Department of Radiation Medicine and Applied Sciences, University of California San Diego, La Jolla, California.
Veterans Health Administration San Diego Health Care System, La Jolla, California.
Clin Cancer Res. 2022 May 2;28(9):1832-1840. doi: 10.1158/1078-0432.CCR-21-2468.
Cancer treatments can paradoxically appear to reduce the risk of noncancer mortality in observational studies, due to residual confounding. Here we introduce a method, Bias Reduction through Analysis of Competing Events (BRACE), to reduce bias in the presence of residual confounding.

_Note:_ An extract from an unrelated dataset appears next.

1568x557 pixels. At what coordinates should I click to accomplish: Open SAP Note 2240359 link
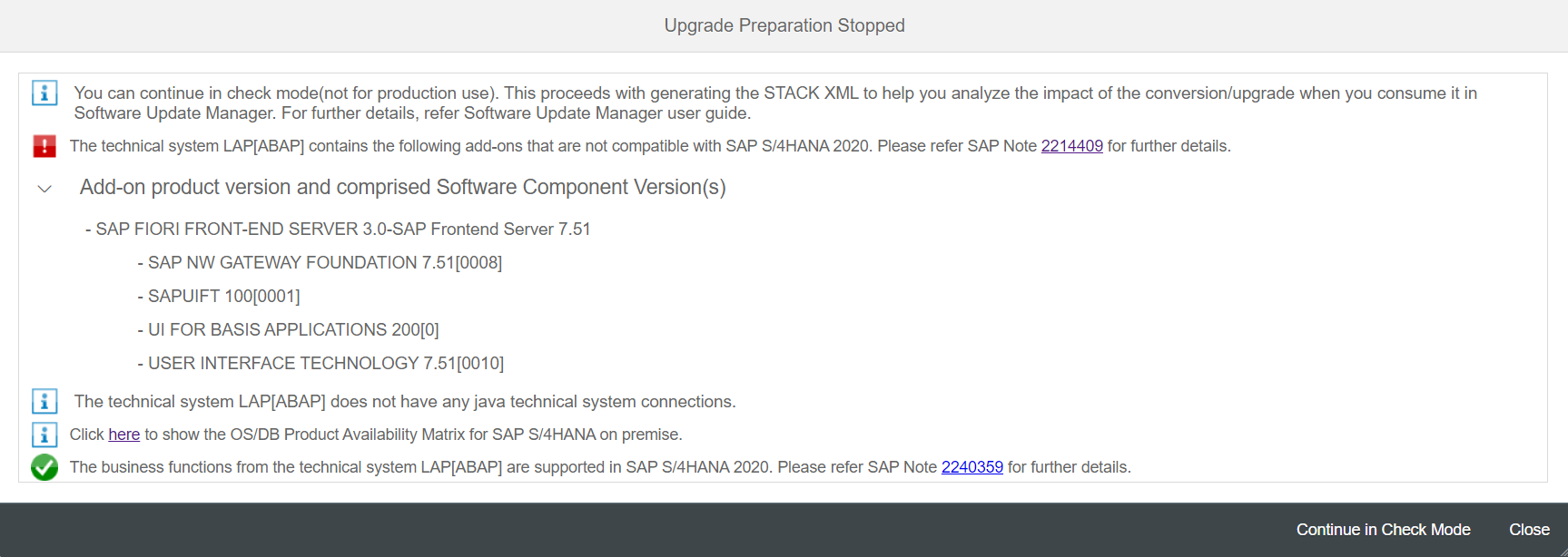click(x=971, y=467)
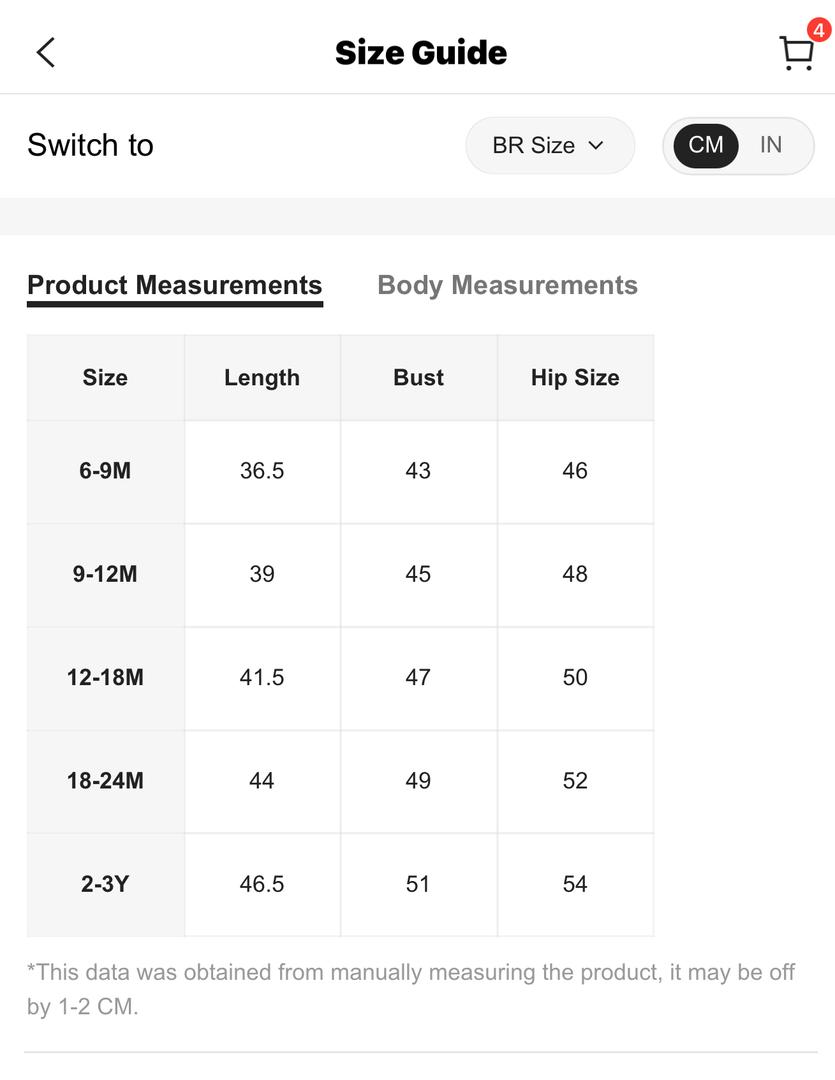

BRACE is a novel method for adjusting for bias from residual confounding in proportional hazards models. Using standard simulation methods, we compared BRACE with Cox proportional hazards regression in the presence of an unmeasured confounder. We examined estimator distributions, bias, mean squared error (MSE), and coverage probability. We then estimated treatment effects of high versus low intensity treatments in 36,630 prostate cancer, 4,069 lung cancer, and 7,117 head/neck cancer patients, using the Veterans Affairs database. We analyzed treatment effects on cancer-specific mortality (CSM), noncancer mortality (NCM), and overall survival (OS), using conventional multivariable Cox and propensity score (adjusted using inverse probability weighting) models, versus BRACE-adjusted estimates.

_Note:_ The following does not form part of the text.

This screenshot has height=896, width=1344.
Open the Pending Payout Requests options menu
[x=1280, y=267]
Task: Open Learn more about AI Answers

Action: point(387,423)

In simulations with residual confounding, BRACE uniformly reduced both bias and MSE. In the absence of bias, BRACE introduced bias toward the null, albeit with lower MSE. BRACE markedly improved coverage probability, but with a tendency toward overcorrection for effective but nontoxic treatments. For each clinical cohort, more intensive treatments were associated with significantly reduced hazards for CSM, NCM, and OS. BRACE attenuated OS estimates, yielding results more consistent with findings from randomized trials and meta-analyses.
BRACE reduces bias and MSE when residual confounding is present and represents a novel approach to improve treatment effect estimation in nonrandomized studies.

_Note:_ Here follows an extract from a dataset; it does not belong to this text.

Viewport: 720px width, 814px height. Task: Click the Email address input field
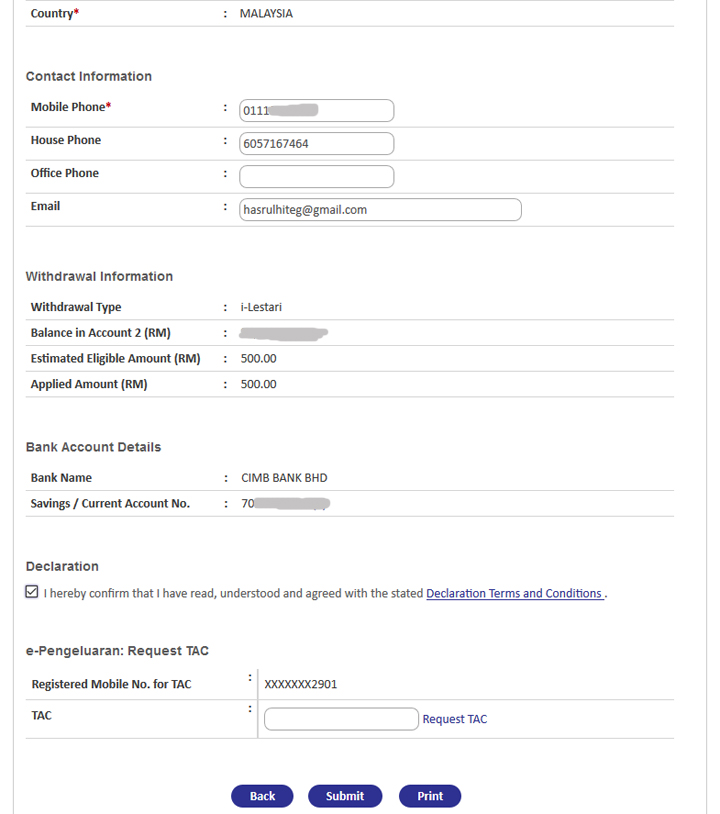click(380, 209)
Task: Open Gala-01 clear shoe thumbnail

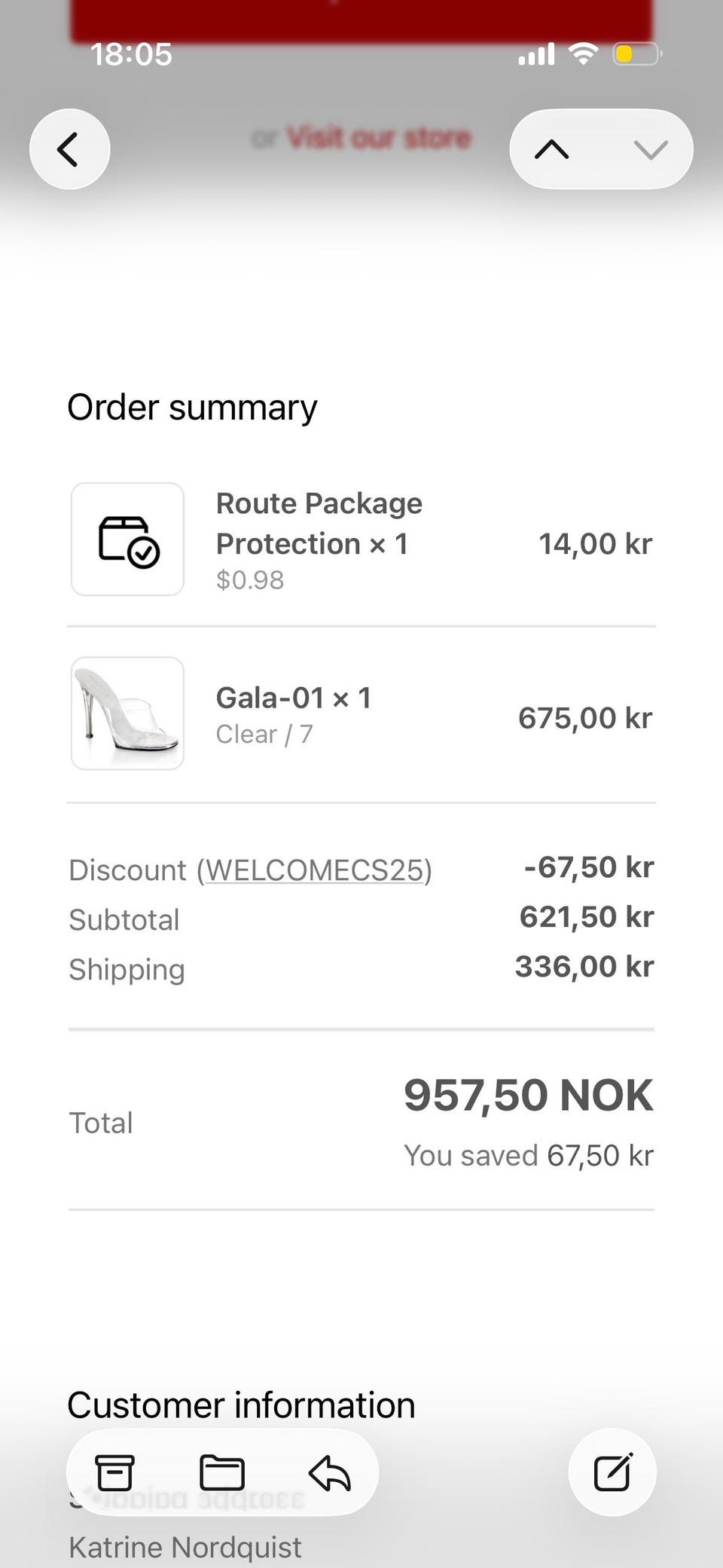Action: tap(127, 714)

在观察性研究中,癌症治疗可能会因残余混杂而反常地降低非癌症死亡率的风险。在这里,我们引入了一种方法,即通过竞争事件分析来减少偏倚(Bias Reduction through Analysis of Competing Events,BRACE),以减少残余混杂引起的偏倚。
BRACE 是一种用于调整比例风险模型中残余混杂偏倚的新方法。使用标准模拟方法,我们在存在未测量混杂因素的情况下,将 BRACE 与 Cox 比例风险回归进行了比较。我们检查了估计量分布、偏差、均方误差(Mean Squared Error,MSE)和覆盖概率。然后,我们使用退伍军人事务部数据库,对 36630 例前列腺癌、4069 例肺癌和 7117 例头颈部癌患者的高强度与低强度治疗效果进行了估计。我们使用传统的多变量 Cox 和倾向评分(使用逆概率加权调整)模型,以及 BRACE 调整后的估计值,分析了治疗对癌症特异性死亡率(Cancer-Specific Mortality,CSM)、非癌症死亡率(Noncancer Mortality,NCM)和总生存率(Overall Survival,OS)的影响。
在存在残余混杂的情况下,BRACE 一致地降低了偏差和 MSE。在没有偏差的情况下,BRACE 引入了对零假设的偏差,尽管 MSE 较低。BRACE 显著提高了覆盖概率,但对于有效但非毒性的治疗方法,存在过度校正的趋势。对于每个临床队列,更密集的治疗与 CSM、NCM 和 OS 的风险显著降低相关。BRACE 减弱了 OS 的估计值,使结果更符合随机试验和荟萃分析的发现。
当存在残余混杂时,BRACE 可以减少偏差和 MSE,并代表了一种改进非随机研究中治疗效果估计的新方法。